As these are service matters and the data is collated by the HSE, the questions have been referred to the HSE for attention and direct reply to Deputy Stephen Donnelly. This reply was taken as a composite with 31016/19, 31017/19, 31018/19 and 31019/19.

The Department of Health takes the management of patient safety very seriously. In November 2015, the Government approved a major programme of patient safety reforms which included the establishment of a National Patient Safety Office (NPSO) in the Department of Health. The NPSO was established in December 2016 to oversee a programme of patient safety measures. The programme of patient safety centres on initiatives such as the establishment of a national patient advocacy service, the introduction of a patient safety surveillance system, the measurement of patient experience and extending the clinical effectiveness agenda.

In line with international best practice, the Department has been driving a progressive legislative framework to build an open and just culture for patient safety which balances the need for an open and honest reporting culture that facilitates a learning environment, and quality healthcare with accountability for both individuals and organisations. Disclosure and reporting are opportunities to learn, to improve, to address errors that have happened and to apply the lessons to make the service safer for the next patient and the patient after that. The programme of legislation being progressed includes the Patient Safety Bill, which will provide for the mandatory reporting of serious reportable events, and a Patient Safety Licensing Bill, which will introduce a regulatory regime for all hospitals as well as certain designated high-risk activities.

In addition, on 25 October 2017, I launched the National Standards on the Conduct of Reviews of Patient Safety Incidents. These standards, developed jointly by HIQA and the Mental Health Commission, set out a new approach to the way health providers respond to, review and investigate incidents in order to determine as quickly as possible what may have transpired, and why, to ensure that they can immediately implement any improvements necessary to prevent a re-occurrence.

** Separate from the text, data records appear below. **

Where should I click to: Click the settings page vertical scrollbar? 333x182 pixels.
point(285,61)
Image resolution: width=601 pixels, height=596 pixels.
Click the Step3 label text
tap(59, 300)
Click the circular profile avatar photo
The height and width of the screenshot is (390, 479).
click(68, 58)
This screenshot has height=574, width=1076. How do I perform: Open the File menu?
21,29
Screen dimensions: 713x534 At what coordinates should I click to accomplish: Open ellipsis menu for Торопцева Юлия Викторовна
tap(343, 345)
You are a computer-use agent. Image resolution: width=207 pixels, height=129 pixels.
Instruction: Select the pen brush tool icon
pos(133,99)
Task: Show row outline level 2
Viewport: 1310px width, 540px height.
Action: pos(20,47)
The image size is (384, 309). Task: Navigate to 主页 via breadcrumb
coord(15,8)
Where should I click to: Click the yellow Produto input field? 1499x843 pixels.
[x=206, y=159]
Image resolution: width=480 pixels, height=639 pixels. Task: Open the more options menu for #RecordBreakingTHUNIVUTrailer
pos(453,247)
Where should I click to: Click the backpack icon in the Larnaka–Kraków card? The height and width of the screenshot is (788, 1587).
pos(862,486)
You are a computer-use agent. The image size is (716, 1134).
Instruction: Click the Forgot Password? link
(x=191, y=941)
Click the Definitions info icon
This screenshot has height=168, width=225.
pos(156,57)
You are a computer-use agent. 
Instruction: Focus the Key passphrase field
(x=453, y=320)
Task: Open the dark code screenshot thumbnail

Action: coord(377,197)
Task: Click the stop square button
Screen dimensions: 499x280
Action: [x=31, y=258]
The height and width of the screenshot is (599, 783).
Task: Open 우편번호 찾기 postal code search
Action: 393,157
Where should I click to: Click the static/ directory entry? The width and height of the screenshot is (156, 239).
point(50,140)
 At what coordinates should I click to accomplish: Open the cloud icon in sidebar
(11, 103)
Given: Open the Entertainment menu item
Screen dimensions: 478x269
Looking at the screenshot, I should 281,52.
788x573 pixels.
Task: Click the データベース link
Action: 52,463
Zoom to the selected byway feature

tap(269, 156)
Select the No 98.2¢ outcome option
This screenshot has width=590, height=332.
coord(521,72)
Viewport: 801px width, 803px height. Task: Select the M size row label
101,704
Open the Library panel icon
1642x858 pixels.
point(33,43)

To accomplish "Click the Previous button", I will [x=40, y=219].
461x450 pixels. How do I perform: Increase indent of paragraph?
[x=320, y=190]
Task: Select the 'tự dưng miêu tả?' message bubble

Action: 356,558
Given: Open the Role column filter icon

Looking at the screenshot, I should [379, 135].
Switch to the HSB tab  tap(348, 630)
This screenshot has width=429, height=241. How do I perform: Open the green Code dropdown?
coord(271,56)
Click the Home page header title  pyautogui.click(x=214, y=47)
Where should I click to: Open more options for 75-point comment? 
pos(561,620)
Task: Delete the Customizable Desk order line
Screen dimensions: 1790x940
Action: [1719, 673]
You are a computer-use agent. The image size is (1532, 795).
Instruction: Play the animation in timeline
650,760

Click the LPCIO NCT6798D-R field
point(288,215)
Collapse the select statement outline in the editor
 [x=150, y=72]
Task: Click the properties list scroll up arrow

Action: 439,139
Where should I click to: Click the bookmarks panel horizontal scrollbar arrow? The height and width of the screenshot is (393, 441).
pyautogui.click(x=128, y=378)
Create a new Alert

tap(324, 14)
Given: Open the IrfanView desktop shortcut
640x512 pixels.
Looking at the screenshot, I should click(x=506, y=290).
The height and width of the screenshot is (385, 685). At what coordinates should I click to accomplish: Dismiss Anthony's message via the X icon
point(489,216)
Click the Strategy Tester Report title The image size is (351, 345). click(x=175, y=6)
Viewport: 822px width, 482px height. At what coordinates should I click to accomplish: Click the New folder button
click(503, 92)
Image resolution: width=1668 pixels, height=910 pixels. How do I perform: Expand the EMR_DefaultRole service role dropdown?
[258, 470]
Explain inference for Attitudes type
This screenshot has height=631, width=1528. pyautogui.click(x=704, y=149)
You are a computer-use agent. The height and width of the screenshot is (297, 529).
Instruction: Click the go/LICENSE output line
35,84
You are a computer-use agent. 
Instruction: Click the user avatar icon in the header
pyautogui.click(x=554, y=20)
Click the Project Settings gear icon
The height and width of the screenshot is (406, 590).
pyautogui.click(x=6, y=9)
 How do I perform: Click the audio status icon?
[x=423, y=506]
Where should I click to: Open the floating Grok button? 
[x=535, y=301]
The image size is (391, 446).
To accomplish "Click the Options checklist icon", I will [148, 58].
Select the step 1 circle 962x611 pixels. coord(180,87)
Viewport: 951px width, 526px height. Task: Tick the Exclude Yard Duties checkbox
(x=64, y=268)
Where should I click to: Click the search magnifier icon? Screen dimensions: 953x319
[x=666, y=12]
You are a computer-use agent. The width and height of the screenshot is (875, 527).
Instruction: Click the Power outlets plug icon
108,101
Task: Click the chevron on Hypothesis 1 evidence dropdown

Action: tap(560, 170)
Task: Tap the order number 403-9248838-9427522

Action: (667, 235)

Finally, in 2018 the Health Service Executive (HSE) launched it new Incident Management Framework and in June 2019 launched their interim revision of the Open Disclosure policy: “Communicating with Patients Following Patient Safety Incidents” replacing the HSE Open Disclosure Policy 2013. The Department will shortly establish a new Independent Patient Safety Council. I have recently appointed the Chair of the Council. The first task of the Council will be to undertake a detailed review of the existing policies on Open Disclosure across the whole healthcare landscape. The Independent Patient Safety Council will include strong patient and public representation and international patient safety expertise.